##### PROVIDED DATA #####

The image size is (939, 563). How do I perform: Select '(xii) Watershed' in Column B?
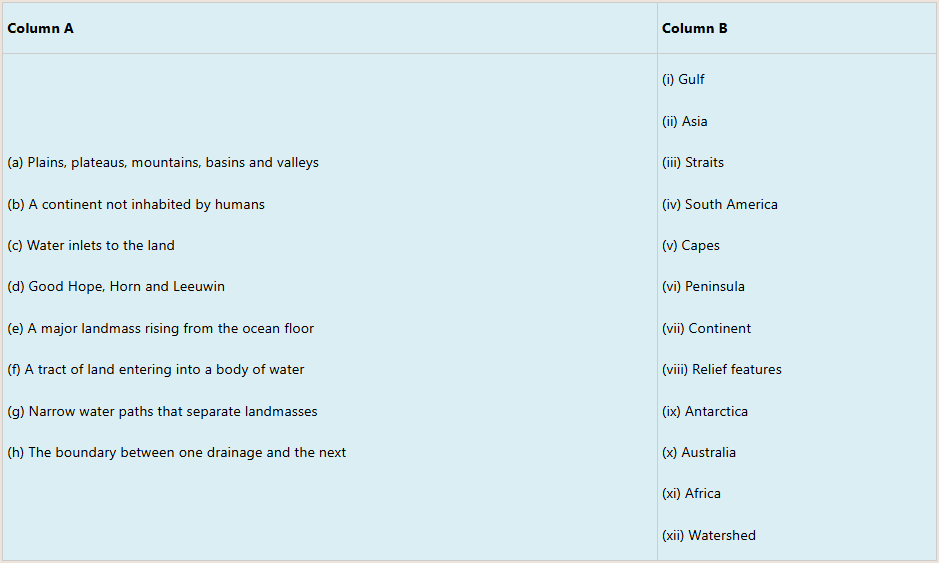point(708,535)
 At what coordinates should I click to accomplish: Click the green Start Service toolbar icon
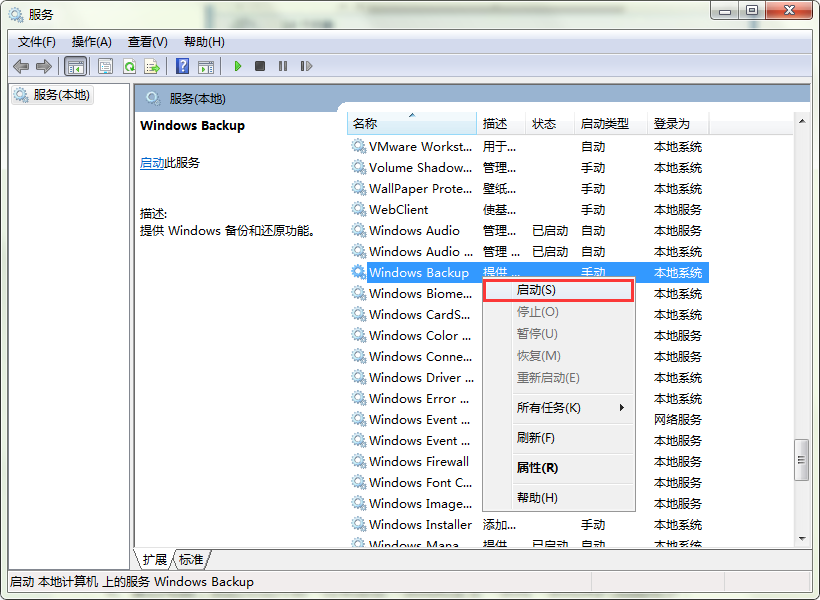pyautogui.click(x=238, y=66)
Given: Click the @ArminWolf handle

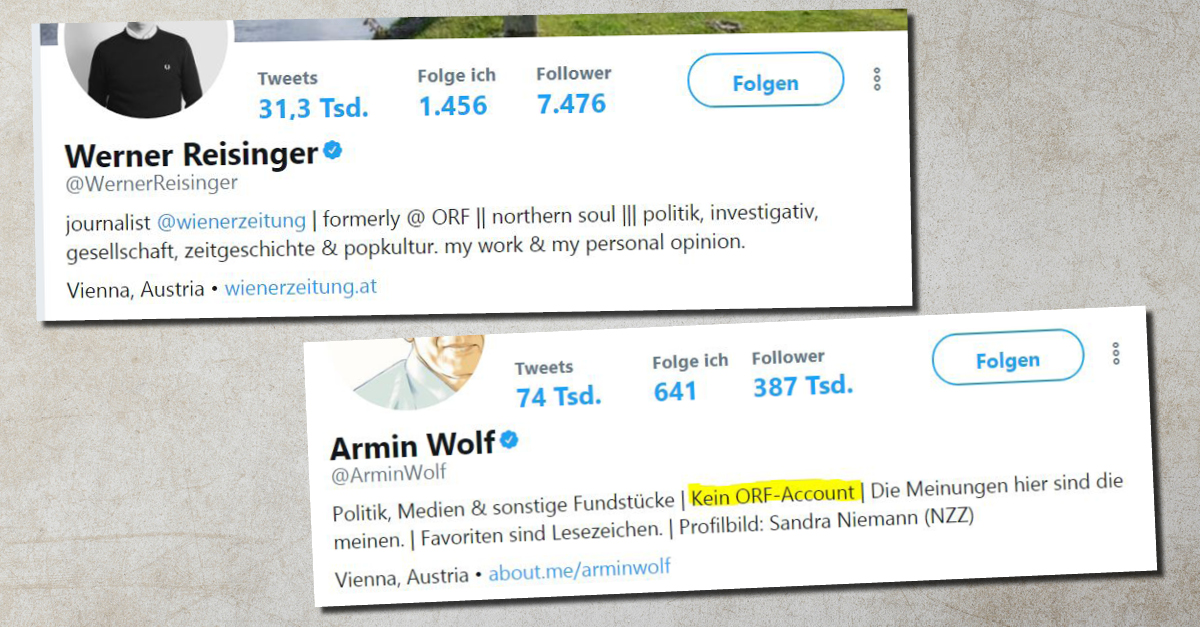Looking at the screenshot, I should pos(389,472).
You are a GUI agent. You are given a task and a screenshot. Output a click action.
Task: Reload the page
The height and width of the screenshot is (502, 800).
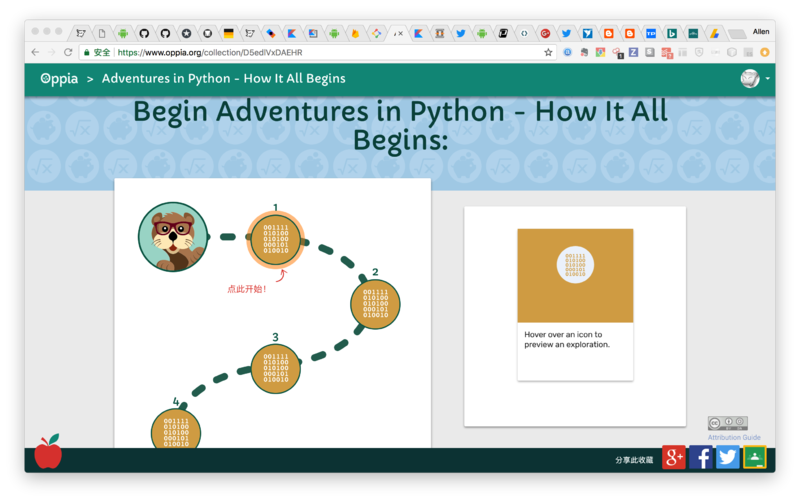(68, 52)
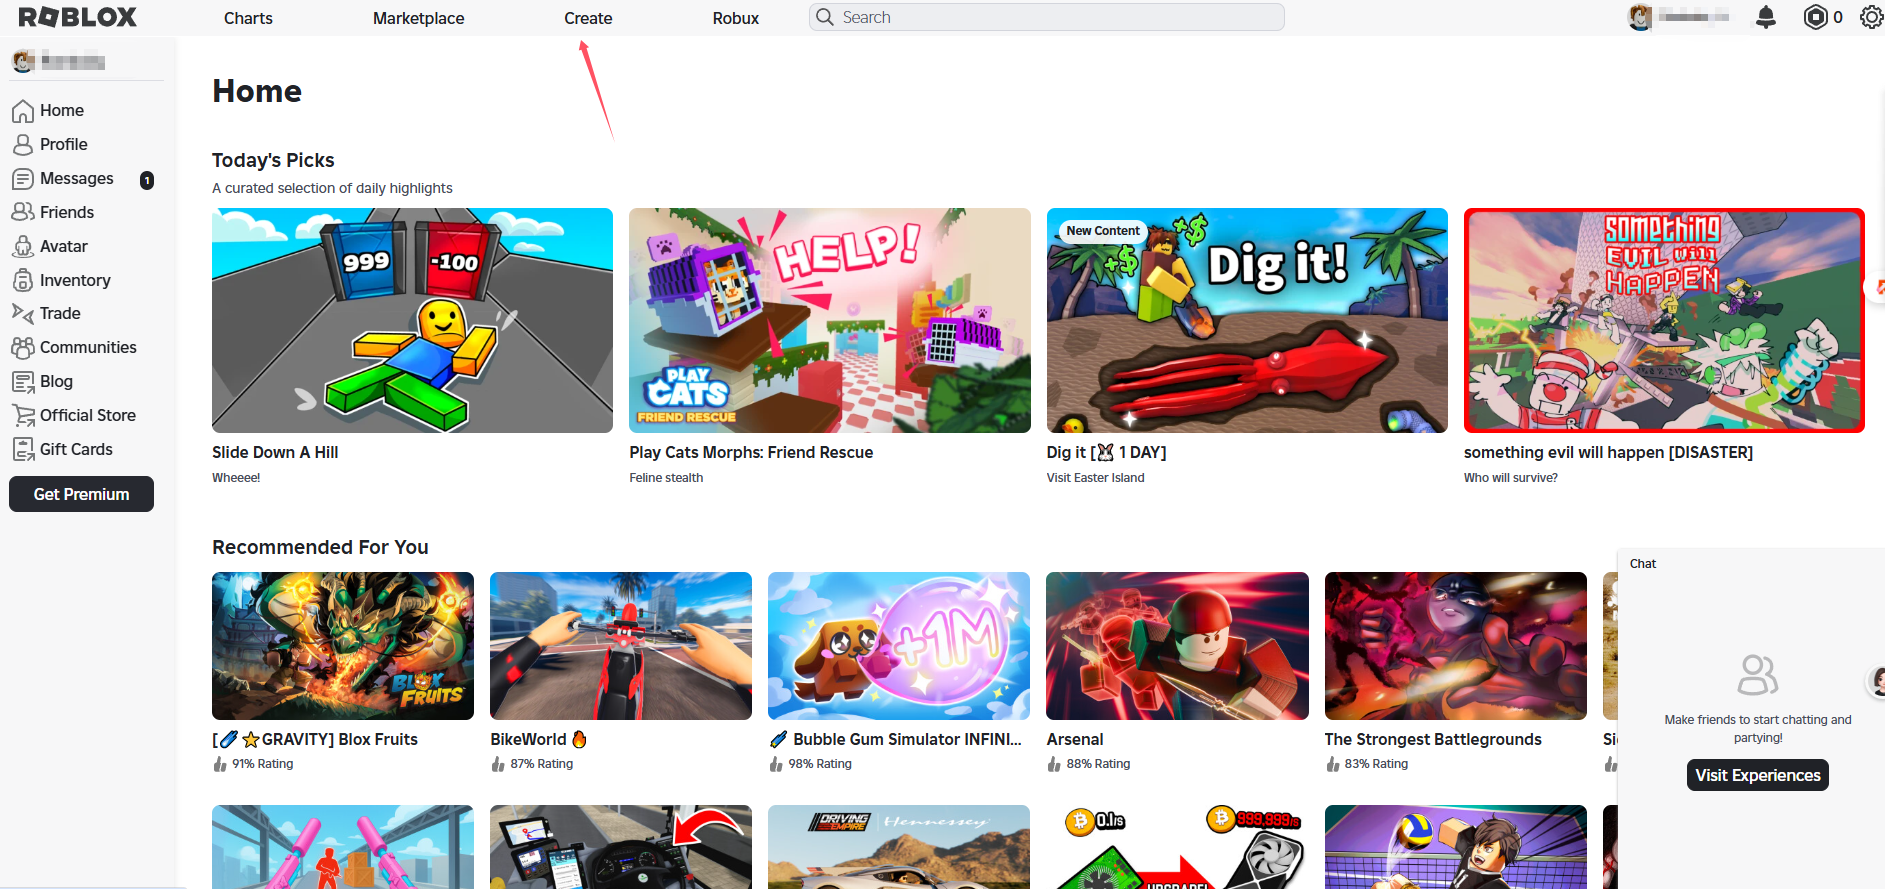Open Trade in the sidebar

point(60,313)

#####

■ **PROMPT**
Duplicate every line of the entries above without alteration, omitting the pictures from your answer.

■ **TASK RESULT**
The image size is (939, 563). How do I perform: Select '(xii) Watershed' in Column B?
point(708,535)
 At what coordinates should I click to accomplish: Click the green Start Service toolbar icon
pyautogui.click(x=238, y=66)
Given: Click the @ArminWolf handle

Looking at the screenshot, I should pos(389,472).
You are a GUI agent. You are given a task and a screenshot. Output a click action.
Task: Reload the page
The height and width of the screenshot is (502, 800).
(68, 52)
Open Trade in the sidebar

point(60,313)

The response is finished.